The first real snow today and I went for a long walk and metro ride to take photos.
Learning English is spotty. Wednesday evening I said to my students, “See you next year.” There was an audible gasp in the room. “Teacher?” I repeated it and they were confused and alarmed. So I wrote it on the board and explained that I’d see them Monday, which would be 2016. Huge laughter. “Good one, teacher.”
So they can say and use the phrase “Good one” but don’t know “See you next year?” Always a teaching moment, for them and me.
Small victories with the Turkish language. The other day, I understood when a woman said to me in the elevator, “Cucuk var?” It translates literally as “Children exist?” but I understood her to mean, “Do you have children?” “Yok, yok.” (Literally, “they do not exist” but generally it just means “No.”)
I also understood when someone asked, “Tavuk sos?” They were serving me food. The translation is “chicken sauce” but I realized they wanted to know if I wanted gravy. Kinda a shame I can’t stick around long enough to really learn this language.
January 2, 2016
Happy New Year! First day back in classes and had to give a L1 Reading exam. The average was 62%. This makes me think I am wasting my time teaching English. I have two more exams on Monday. This will be a difficult week.
Feeling uneasy that I don’t have everything organized for the future as I’d like, but there is still time. I’ve put in a lot of work, but places just don’t hire this far out. And my work-for-stay place in Portugal seems to have fallen off the map—no response from them. Yesterday I reviewed my resume, applied for 5 jobs, applied for 12 work-for-stay places for the month of March, did lesson plans and laundry. I also sent a note reminding the school offices that I have only one month left on my contract. If I could trust them to pay as agreed, I’d stay here through the end of March, but I’ve probably pressed my luck staying this long. The school has stopped putting out a schedule for activities. We assume it’s a way to save money.
Mostly, I feel like I’m just waiting. My placement agency won’t post my resume with companies until February. I understand their position. I’ve applied to some jobs myself, but obviously many schools are trying to get teachers for January and won’t pay attention to my resume. It’s a struggle. This must be what learning patience is. I don’t have to like it, though.
January 3, 2016
My morning class seems to have forgotten English. It’s a level 1 class, but they took the Reading exam yesterday and did horrible. Today, I had a difficult time getting them to identify nouns, verbs and adjectives. And I know the Turkish words for these things. It breaks my heart. Am I doing the wrong thing with my life? Maybe every teacher feels this way at times? These same students did well in the beginning, but now, halfway through, they have lost focus and interest. It’s a weekend class, so if they don’t practice during the week all the information falls out of their head. Every Saturday it’s like starting over.
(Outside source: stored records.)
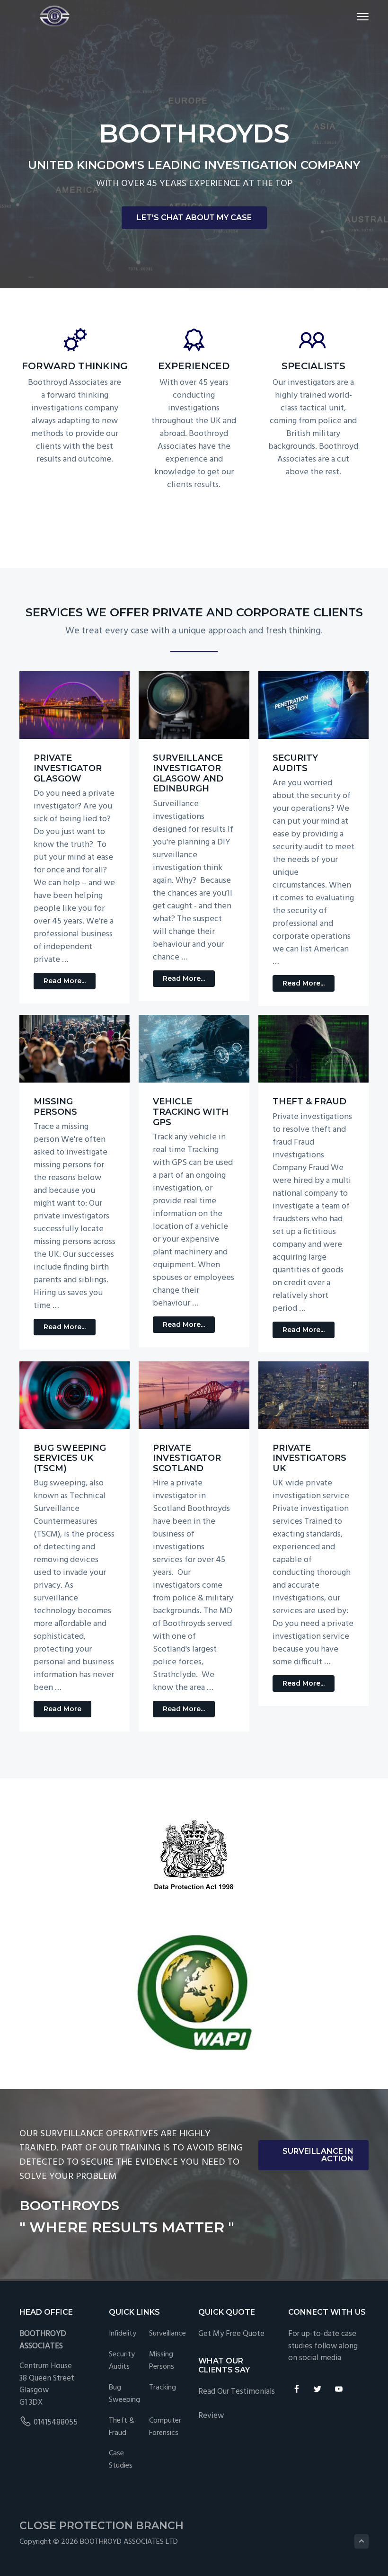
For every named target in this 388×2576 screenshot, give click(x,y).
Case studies (120, 2460)
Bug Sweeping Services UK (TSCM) (70, 1458)
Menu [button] (351, 16)
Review (211, 2415)
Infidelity (122, 2334)
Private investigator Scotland (187, 1458)
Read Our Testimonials (236, 2391)
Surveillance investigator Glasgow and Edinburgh (188, 773)
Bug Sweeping (124, 2394)
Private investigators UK (309, 1458)
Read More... (70, 982)
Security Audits (295, 763)
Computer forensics (165, 2427)
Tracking (162, 2388)
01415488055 (56, 2422)
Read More (67, 1710)
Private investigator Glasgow (68, 768)
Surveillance (167, 2334)
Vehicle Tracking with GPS (191, 1111)
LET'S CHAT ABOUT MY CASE (194, 217)
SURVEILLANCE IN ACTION (317, 2155)
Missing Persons (55, 1106)
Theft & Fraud (309, 1101)
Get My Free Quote (231, 2333)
Here’s a new experience: I just kicked a kid out of class for smoking! H. is a 20-something, ought-to-know better, problem child. Not dumb, but I can’t figure why he is in class. He comes late, leaves early, finds an excuse to leave the class a couple times an hour and comes back late from break every hour. He refuses to do more than 2 out of 10 questions on any in class exercise. Sometimes he won’t even do that much. But today, I was writing on the board, my back to the class, while the students filed in from first break. It got deadly silent behind me. When I turned to face the class, every eye was on him. He had a huge smile on his face and held a lit cigarette!
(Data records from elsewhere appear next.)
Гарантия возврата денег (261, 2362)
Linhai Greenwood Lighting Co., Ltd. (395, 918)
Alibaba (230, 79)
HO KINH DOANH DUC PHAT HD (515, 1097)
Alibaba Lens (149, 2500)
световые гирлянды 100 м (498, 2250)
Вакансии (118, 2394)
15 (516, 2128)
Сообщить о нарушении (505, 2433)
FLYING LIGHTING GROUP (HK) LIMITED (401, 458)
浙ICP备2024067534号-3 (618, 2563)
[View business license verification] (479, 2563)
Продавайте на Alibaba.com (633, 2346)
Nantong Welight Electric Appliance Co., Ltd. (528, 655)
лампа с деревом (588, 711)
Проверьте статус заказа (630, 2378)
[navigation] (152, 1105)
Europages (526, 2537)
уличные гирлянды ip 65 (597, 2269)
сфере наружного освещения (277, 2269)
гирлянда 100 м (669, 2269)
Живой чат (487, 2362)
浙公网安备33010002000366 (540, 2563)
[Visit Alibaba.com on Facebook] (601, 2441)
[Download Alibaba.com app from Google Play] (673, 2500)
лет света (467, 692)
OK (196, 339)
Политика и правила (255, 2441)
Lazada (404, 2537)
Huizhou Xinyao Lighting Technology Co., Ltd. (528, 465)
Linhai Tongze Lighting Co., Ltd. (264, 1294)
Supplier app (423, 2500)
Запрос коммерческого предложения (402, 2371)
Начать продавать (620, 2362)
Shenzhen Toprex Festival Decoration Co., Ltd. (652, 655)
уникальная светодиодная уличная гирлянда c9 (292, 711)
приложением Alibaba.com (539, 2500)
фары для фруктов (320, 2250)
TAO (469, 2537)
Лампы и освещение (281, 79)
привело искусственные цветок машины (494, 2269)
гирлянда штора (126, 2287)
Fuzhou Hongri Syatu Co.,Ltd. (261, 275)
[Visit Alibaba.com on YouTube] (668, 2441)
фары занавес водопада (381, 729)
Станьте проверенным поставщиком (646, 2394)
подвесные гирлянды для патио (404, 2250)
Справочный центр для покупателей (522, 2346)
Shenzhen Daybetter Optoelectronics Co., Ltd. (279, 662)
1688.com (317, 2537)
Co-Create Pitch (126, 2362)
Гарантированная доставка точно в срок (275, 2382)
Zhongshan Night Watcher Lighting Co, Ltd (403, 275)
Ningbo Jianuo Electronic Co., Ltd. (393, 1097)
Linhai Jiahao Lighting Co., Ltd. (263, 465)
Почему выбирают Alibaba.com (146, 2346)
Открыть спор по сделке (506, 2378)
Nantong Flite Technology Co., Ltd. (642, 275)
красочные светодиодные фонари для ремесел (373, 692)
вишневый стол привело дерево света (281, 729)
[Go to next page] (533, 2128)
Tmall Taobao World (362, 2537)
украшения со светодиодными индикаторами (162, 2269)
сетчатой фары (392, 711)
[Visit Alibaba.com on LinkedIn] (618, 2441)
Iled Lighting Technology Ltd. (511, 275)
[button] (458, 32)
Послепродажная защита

I told him to get out of my class. He first seemed shocked, then took it in stride and packed his things and went with no argument. Then he came back 10 minutes later to apologize. I was trying to teach class, did not want to waste any more time on him, so I asked him to leave. Another 10 minutes and he was back again, with FLOWERS. Seriously? I just wanted him to go. I know the apology and flowers sound like a sweet thing, but he’d wasted too much of the class’ time already.
January 4, 2016
I may never eat again. OK, maybe I won’t eat until tomorrow. Just had lunch with a student’s father and his friend. Both are taking English courses and wanted to practice English. They fed me too much! Such great food and company. This is an easy way to eat in Turkey and I could arrange for more free meals and LOTS of tea this way if I wanted to.